[Stored dataset items]
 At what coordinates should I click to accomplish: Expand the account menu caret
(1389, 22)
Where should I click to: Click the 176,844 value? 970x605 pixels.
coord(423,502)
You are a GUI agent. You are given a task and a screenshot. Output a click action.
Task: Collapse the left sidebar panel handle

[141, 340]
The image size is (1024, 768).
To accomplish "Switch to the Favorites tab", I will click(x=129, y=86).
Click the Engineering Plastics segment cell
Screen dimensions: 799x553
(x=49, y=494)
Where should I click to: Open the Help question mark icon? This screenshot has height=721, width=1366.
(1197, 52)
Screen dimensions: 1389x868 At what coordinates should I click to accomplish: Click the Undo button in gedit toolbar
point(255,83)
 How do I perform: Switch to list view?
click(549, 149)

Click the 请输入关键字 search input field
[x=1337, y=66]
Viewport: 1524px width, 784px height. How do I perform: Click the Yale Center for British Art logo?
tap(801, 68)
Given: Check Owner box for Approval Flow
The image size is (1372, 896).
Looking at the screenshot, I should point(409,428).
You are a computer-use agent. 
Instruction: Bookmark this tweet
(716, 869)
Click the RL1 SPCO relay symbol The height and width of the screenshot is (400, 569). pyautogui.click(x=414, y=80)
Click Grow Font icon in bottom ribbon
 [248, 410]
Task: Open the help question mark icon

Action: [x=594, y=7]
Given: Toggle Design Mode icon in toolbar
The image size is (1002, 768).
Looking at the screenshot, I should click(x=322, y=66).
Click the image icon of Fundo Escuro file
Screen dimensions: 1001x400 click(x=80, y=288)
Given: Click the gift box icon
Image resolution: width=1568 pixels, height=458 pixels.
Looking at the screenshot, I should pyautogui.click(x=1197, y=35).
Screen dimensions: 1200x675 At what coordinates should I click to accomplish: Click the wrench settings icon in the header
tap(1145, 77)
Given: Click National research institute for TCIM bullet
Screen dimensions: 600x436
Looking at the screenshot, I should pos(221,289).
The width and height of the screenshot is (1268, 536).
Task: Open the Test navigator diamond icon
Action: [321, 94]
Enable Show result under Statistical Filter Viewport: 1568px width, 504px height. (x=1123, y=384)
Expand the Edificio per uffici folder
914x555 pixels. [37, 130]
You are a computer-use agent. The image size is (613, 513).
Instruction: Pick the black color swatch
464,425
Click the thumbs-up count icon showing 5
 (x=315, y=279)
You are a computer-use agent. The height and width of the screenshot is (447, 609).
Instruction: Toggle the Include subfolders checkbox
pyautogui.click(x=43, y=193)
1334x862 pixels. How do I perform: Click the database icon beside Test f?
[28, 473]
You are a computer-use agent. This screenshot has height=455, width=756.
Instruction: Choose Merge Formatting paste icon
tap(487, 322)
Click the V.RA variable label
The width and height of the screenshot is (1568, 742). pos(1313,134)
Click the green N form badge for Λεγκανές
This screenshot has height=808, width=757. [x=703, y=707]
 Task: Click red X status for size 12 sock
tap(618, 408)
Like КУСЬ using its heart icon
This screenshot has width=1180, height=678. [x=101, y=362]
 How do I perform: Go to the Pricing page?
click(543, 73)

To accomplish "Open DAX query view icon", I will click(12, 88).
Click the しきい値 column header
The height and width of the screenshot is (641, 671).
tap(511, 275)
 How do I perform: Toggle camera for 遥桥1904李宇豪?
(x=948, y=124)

-- TASK STATEMENT --
Could you give the records again, exactly as they appear?

-- WRITTEN RESPONSE --
 At what coordinates should I click to accomplish: Expand the account menu caret
(1389, 22)
Where should I click to: Click the 176,844 value? 970x605 pixels.
coord(423,502)
You are a GUI agent. You are given a task and a screenshot. Output a click action.
Task: Collapse the left sidebar panel handle

[141, 340]
The image size is (1024, 768).
To accomplish "Switch to the Favorites tab", I will click(x=129, y=86).
Click the Engineering Plastics segment cell
Screen dimensions: 799x553
(x=49, y=494)
Where should I click to: Open the Help question mark icon? This screenshot has height=721, width=1366.
(1197, 52)
Screen dimensions: 1389x868 At what coordinates should I click to accomplish: Click the Undo button in gedit toolbar
point(255,83)
 How do I perform: Switch to list view?
click(549, 149)

Click the 请输入关键字 search input field
[x=1337, y=66]
Viewport: 1524px width, 784px height. How do I perform: Click the Yale Center for British Art logo?
tap(801, 68)
Given: Check Owner box for Approval Flow
The image size is (1372, 896).
Looking at the screenshot, I should point(409,428).
You are a computer-use agent. 
Instruction: Bookmark this tweet
(716, 869)
Click the RL1 SPCO relay symbol The height and width of the screenshot is (400, 569). pyautogui.click(x=414, y=80)
Click Grow Font icon in bottom ribbon
 [248, 410]
Task: Open the help question mark icon

Action: [x=594, y=7]
Given: Toggle Design Mode icon in toolbar
The image size is (1002, 768).
Looking at the screenshot, I should click(x=322, y=66).
Click the image icon of Fundo Escuro file
Screen dimensions: 1001x400 click(x=80, y=288)
Given: Click the gift box icon
Image resolution: width=1568 pixels, height=458 pixels.
Looking at the screenshot, I should pyautogui.click(x=1197, y=35).
Screen dimensions: 1200x675 At what coordinates should I click to accomplish: Click the wrench settings icon in the header
tap(1145, 77)
Given: Click National research institute for TCIM bullet
Screen dimensions: 600x436
Looking at the screenshot, I should pos(221,289).
The width and height of the screenshot is (1268, 536).
Task: Open the Test navigator diamond icon
Action: [321, 94]
Enable Show result under Statistical Filter Viewport: 1568px width, 504px height. (x=1123, y=384)
Expand the Edificio per uffici folder
914x555 pixels. [37, 130]
You are a computer-use agent. The image size is (613, 513).
Instruction: Pick the black color swatch
464,425
Click the thumbs-up count icon showing 5
 (x=315, y=279)
You are a computer-use agent. The height and width of the screenshot is (447, 609).
Instruction: Toggle the Include subfolders checkbox
pyautogui.click(x=43, y=193)
1334x862 pixels. How do I perform: Click the database icon beside Test f?
[28, 473]
You are a computer-use agent. This screenshot has height=455, width=756.
Instruction: Choose Merge Formatting paste icon
tap(487, 322)
Click the V.RA variable label
The width and height of the screenshot is (1568, 742). pos(1313,134)
Click the green N form badge for Λεγκανές
This screenshot has height=808, width=757. [x=703, y=707]
 Task: Click red X status for size 12 sock
tap(618, 408)
Like КУСЬ using its heart icon
This screenshot has width=1180, height=678. [x=101, y=362]
 How do I perform: Go to the Pricing page?
click(543, 73)

To accomplish "Open DAX query view icon", I will click(12, 88).
Click the しきい値 column header
The height and width of the screenshot is (641, 671).
tap(511, 275)
 How do I perform: Toggle camera for 遥桥1904李宇豪?
(x=948, y=124)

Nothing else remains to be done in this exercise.